- **Activity**: Below are some records; output exactly the lines from the line with "看護roo!について (434, 2386)" to the line with "[Facebook] (538, 1437)", both ends kept, and nothing more.

(Stored items)
::::
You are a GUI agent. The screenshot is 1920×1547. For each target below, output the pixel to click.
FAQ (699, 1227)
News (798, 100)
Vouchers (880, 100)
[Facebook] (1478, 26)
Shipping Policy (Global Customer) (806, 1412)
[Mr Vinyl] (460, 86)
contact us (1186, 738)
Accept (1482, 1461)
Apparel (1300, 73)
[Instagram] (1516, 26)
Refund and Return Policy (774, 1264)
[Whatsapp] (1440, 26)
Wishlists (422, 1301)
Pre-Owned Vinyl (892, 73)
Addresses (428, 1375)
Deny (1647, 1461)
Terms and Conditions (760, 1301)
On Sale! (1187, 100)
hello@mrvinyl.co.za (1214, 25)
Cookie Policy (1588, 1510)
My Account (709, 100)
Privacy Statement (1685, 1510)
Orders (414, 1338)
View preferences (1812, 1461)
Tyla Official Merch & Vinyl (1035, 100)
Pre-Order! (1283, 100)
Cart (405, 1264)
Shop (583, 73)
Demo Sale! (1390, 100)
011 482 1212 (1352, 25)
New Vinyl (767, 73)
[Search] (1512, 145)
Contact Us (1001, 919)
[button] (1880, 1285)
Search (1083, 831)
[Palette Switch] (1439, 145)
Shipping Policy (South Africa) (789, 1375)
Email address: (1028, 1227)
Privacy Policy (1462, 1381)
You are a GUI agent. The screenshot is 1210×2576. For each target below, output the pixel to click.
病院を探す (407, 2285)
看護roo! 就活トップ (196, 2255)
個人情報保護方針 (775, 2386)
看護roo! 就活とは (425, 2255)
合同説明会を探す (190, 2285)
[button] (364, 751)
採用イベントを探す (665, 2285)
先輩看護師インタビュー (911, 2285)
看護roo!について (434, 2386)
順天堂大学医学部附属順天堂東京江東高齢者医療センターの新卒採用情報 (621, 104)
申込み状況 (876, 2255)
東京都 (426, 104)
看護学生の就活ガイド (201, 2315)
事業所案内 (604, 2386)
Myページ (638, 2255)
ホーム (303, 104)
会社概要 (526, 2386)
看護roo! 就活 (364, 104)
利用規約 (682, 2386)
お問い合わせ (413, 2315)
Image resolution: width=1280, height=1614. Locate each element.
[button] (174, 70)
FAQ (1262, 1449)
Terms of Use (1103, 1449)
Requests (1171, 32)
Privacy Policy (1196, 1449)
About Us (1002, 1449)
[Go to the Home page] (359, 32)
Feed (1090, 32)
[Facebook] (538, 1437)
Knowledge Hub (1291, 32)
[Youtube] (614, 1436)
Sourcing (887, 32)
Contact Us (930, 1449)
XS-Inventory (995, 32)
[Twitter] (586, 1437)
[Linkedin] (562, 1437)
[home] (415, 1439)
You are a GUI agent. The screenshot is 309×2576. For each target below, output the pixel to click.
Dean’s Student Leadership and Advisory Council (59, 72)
::::
- **Written answer**:
看護roo!について (434, 2386)
順天堂大学医学部附属順天堂東京江東高齢者医療センターの新卒採用情報 (621, 104)
申込み状況 (876, 2255)
東京都 (426, 104)
看護学生の就活ガイド (201, 2315)
事業所案内 (604, 2386)
Myページ (638, 2255)
ホーム (303, 104)
会社概要 (526, 2386)
看護roo! 就活 (364, 104)
利用規約 (682, 2386)
お問い合わせ (413, 2315)
Image resolution: width=1280, height=1614. Locate each element.
[button] (174, 70)
FAQ (1262, 1449)
Terms of Use (1103, 1449)
Requests (1171, 32)
Privacy Policy (1196, 1449)
About Us (1002, 1449)
[Go to the Home page] (359, 32)
Feed (1090, 32)
[Facebook] (538, 1437)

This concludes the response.